Work is underway on New Zealand’s first shelter for pets affected by family violence, but neighbours are angry that consent for the facility was granted without public notification.
The Pet Refuge, which was hugely supported by crowd funding, charity auctions and other fundraising initiatives – including more than $250,000 donated via the website Pledge Me – will provide a temporary safe haven for pets, free of charge, while their owners escape abuse.
Women’s Refuge research last year found that more than half of the women affected by pet abuse as part of domestic violence delay leaving out of fear for their pet’s safety.
However, despite the positive benefits that the facility will have, the arrival of the Pet Refuge in Rodney has not been welcomed by all with open arms.

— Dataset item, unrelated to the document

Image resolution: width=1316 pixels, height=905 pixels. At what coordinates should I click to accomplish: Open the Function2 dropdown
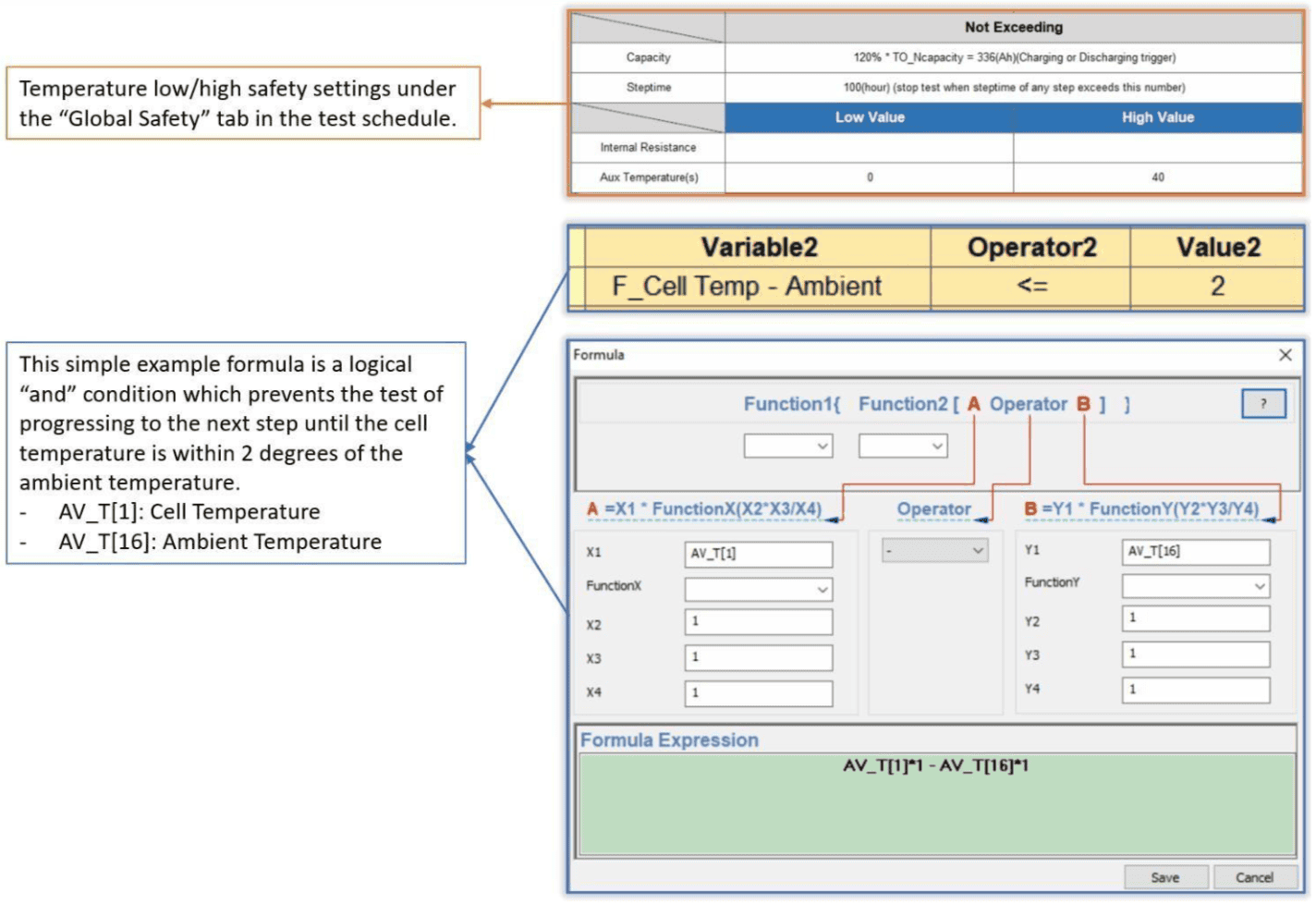[x=904, y=446]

At least one neighbour is taking legal action, applying for an injunction to stop works and seeking a judicial review of the resource consent that was granted last September on a non-notified basis.
“Under the Unitary Plan zoning, this land use activity is not permitted in this area, yet Council did not consider the impacts on us when granting the consent,” one neighbour says. “If they had known they wouldn’t have approved it. The noise assessment is inadequate and highly questionable. I am sure that those who offered letters of support wouldn’t want it right by their home. Now we are burdened with hugely expensive legal action as the only option open to us.”
Several neighbours, while supportive of the refuge in principle, are unhappy that they did not get the opportunity to make submissions on the consent application, as they say the refuge could have significant impacts upon their lives. The facility is expected to cater for a maximum of 24 dogs, 35 cats and 30 small animals such as birds, rabbits and guinea pigs, at any one time. Neighbours’ concerns include the potential for noise, disease and stress to have an impact on them and their animals, as well as the effects on their physical and psychological security and property values.
Pet Refuge founder Julie Chapman says there will be extensive planting and soundproofing on the site.
The aim is to make the shelter as inconspicuous as possible. She says there are many other kennels already in the region.
Auckland Council’s resource consents North West manager, Ian Dobson, says Council followed all required steps in the consent process including a thorough assessment by an experienced planner, site visits, input from various council specialists and peer reviews.
He says the proposal was granted as the actual and potential effects are deemed less than minor and therefore acceptable under the Resource Management Act provisions.
“Like the vast majority of applications assessed by councils throughout the country, this proposal proceeded without public notification,” he says. “This proposal was not deemed to have adverse effects on the environment or people, which is the trigger for notification.”
Editor’s note: Names have been withheld to protect the location of the refuge.